Gemeinsam stärker in die Zukunft

    Einfach weiter so? Das war nie die Option für die Caritas- und Fachverbände vor Ort. Und bei dem, was sich aktuell über den Köpfen der Vorstände und Geschäftsführungen für die nächsten Jahre zusammen braut, erst recht nicht. Es braucht eine gute Strategie, mehr Geld für die Steuerung und vor allem auch mehr Zusammenarbeit. Davon ist Johannes Böcker, Vorstand des Kreiscaritasverbandes Coesfeld, überzeugt.

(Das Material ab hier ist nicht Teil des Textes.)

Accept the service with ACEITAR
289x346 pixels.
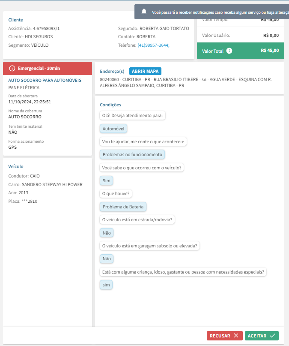[262, 336]
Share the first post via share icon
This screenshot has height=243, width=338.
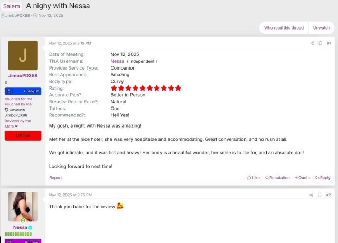(312, 43)
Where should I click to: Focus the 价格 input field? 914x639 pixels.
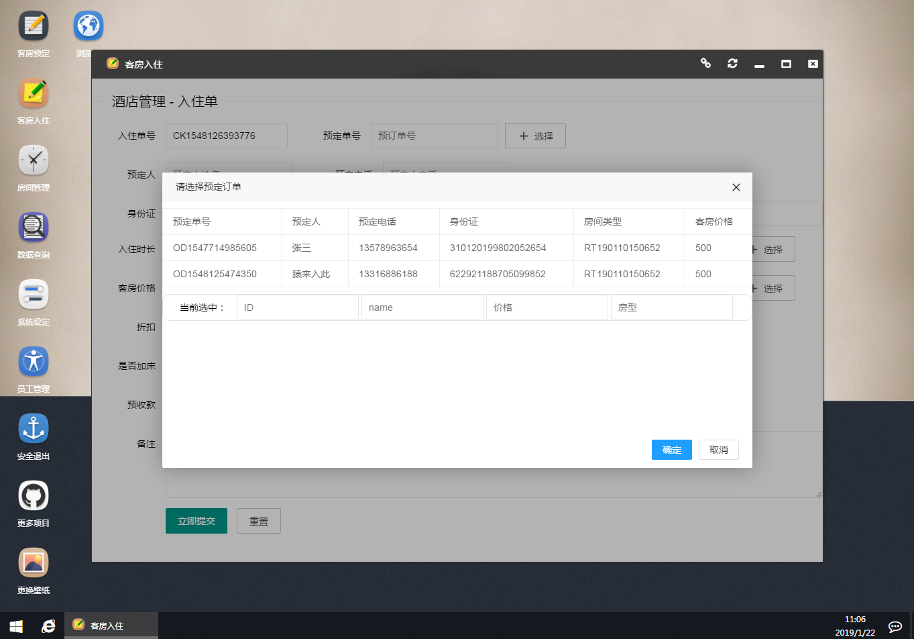[547, 307]
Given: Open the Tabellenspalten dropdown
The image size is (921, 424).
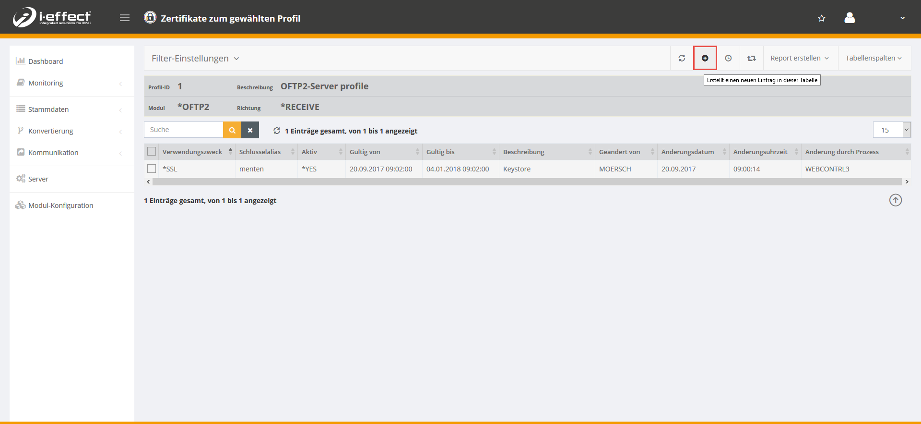Looking at the screenshot, I should coord(873,58).
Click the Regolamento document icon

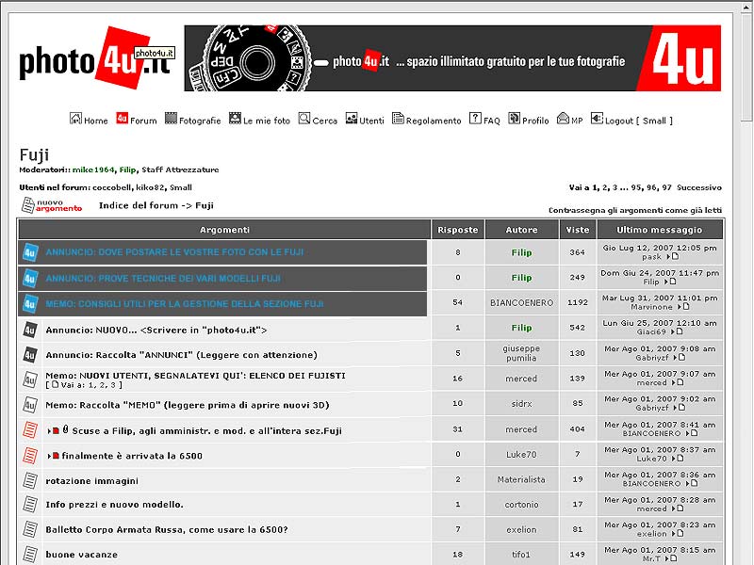(398, 119)
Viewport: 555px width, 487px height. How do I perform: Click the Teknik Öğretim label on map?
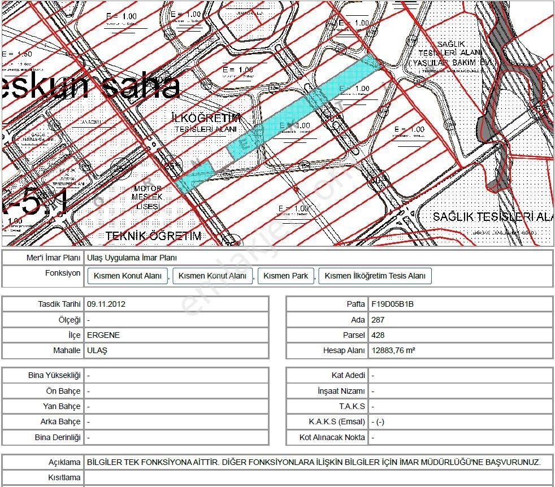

    Konkretes und deshalb gut nachvollziehbares Beispiel ist die Digitalisierung. Das direkte Gespräch mit Ratsuchenden wird sich nicht ersetzen lassen. Aber alles was dahinter steht, erzeugt einen rasant wachsenden Datenberg, der nicht zuletzt auch geschützt werden muss. Um das verantwortungsvoll leisten zu können, „braucht es eine gewisse Größenordnung“, ist Böcker klar. Künftig wollen die Coesfelder das im Verbund mit einem weiteren Caritasverband angehen. Die Entwicklung wird hier weiter gehen, weitere Prozesse digital werden.

    Frage ist dabei, „welche Prozesse können digitalisiert werden, ohne dass die Arbeit leidet?“ Nicht nur hier braucht es nach Meinung von Boecker eine gute Strategie. Dahinter steht auch die Frage, „welche Größe braucht ein Verband?“ In der Verwaltung „müssen wir näher zusammenrücken, aber die Dienste weiter vor Ort vorhalten“, ist sein Vorschlag. Diese Mischung aus dezentralen Unterstützungsangeboten und zentraler Steuerung sei eine große Herausforderung für die nächsten Jahre.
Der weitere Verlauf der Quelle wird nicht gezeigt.